(Second of a series on the NFA)
The Thai Embassy has allegedly rebuffed a high-ranking National Food Authority official and two senior officials of Seabridge, a shipping firm, for their offer to handle the logistics requirements for the importation of rice from Thailand, The Manila Times learned on Monday.
The Thai officials were miffed at the way NFA wanted to “direct” the choice of the logistics company that would handle the rice imported from their country, the Times’ government source, who requested a anonymity, said.

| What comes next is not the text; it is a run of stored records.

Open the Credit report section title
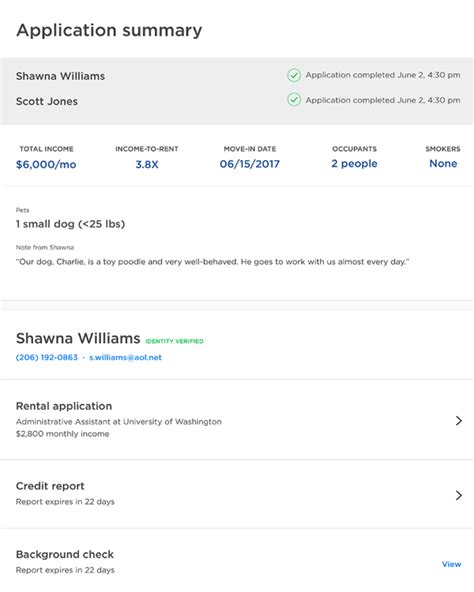Viewport: 474px width, 592px height. point(50,486)

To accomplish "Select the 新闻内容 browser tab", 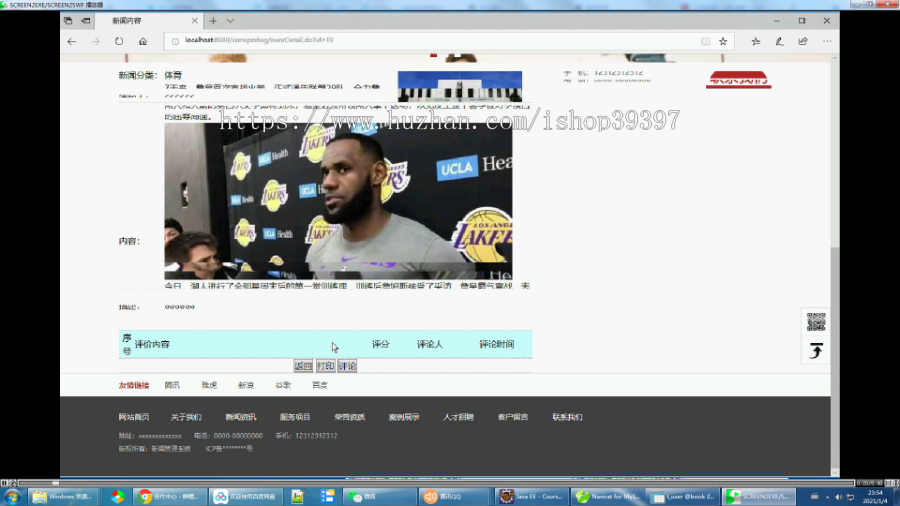I will (x=147, y=21).
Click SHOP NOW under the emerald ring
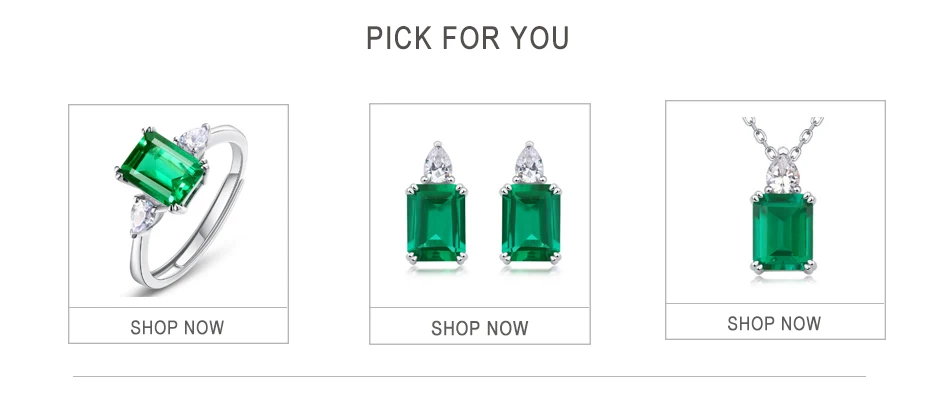 tap(178, 328)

Special Assistant to the NFA Administrator Ritchie Carpio allegedly talked to a member of the Thai delegation after they paid a courtesy call on NFA Administrator Jason Laureano Aquino on March 31. While there or immediately after the courtesy call, Carpio reportedly approached one of the delegates and asked, “Can you get another logistics provider? We want you to get Seabridge,” and handed his calling card to the visitor, according to our source from the NFA.
A week later, Seabridge Maritime Management Corp. officials Greg Delmonte, managing director, and Roel Chiu, vice president for marketing, allegedly went to the commercial section of the Thai Embassy in Makati and met with a ranking officer.
Reached by phone, Chiu would not comment on their reported visit to the Thai Embassy but instead promised to call this writer back. No call from Chiu has come through as of this writing.
However, in a telephone conversation, Delmonte confirmed that he, together with Chiu, indeed went to the Thai Embassy only to offer their services. He emphatically denied that they introduced themselves to the Thai official as the company recommended by Carpio, Aquino’s special assistant.
“We went to the embassy just to offer our services and did not drop the name of Mr. Aquino,” Delmonte stressed.
Delmonte also denied that he said, “We are the company Mr. Carpio recommended to you to handle the logistics,” and that he quickly gave the NFA official’s card to the embassy official.
A source who had access to the conversation said the Thai official rebuffed the Seabridge officials and said in no uncertain terms that they could not accommodate the offer of Seabridge to handle the logistics requirements for the rice imports from Thailand. “We are sorry the embassy does not decide or pick the logistics handlers. It is our government that does through a competitive bidding. The winning bidder’s price is then included in our final cost of the exported rice,” the Thai official said.
The Thai Embassy however would neither confirm nor deny the preceding events, saying only in a text message to The Manila Times that, “We cannot confirm your questions because we are government.” At the same time, this writer received from a source familiar with the issue a photo of the business cards that the two Seabridge officials (Delmonte and Chiu) gave to the embassy official to introduce themselves (See photo).
Carpio, in a brief telephone interview, did not categorically deny or confirm whether he had approached a member of the Thai delegation on March 31 to recommend a shipper.
He, instead, went on a rather roundabout answer and said that, “Wala po kaming power mag-decide kung sino pipiliin na cargo handler. Kasi po hindi naman po kami nagde-decide kasi nga CIF (cost, insurance and freight) shipment.” (We have no power to decide on who the cargo handler should be. We don’t decide because they are CIF shipments.)
Carpio emphasized how he or the NFA normally handles all requests for assistance from importers. “Ganyan po ang sinasabi namin sa mga lumalapit sa amin.” (That’s what we normally tell those who would come to us for assistance.)
This writer wanted to secure from the NFA official a more categorical answer on whether or not there was truth to the allegation that he approached a member of the Thai delegation and endorsed Seabridge. He would no longer take this writer’s subsequent calls and text messages.
Commenting on the events that transpired, The Manila Times source said Carpio made the mistake of talking to the Thai delegate and asking him to consider his recommendee (Seabridge) to handle the logistics for rice imports from Thailand. Also, the two Seabridge officials should not have offered their company’s services as if it was a “done deal” by dropping the name of Ritchie Carpio, special assistant to NFA administrator.
He noted that the Thai government is under military rule and is very strict in its anti-corruption campaign.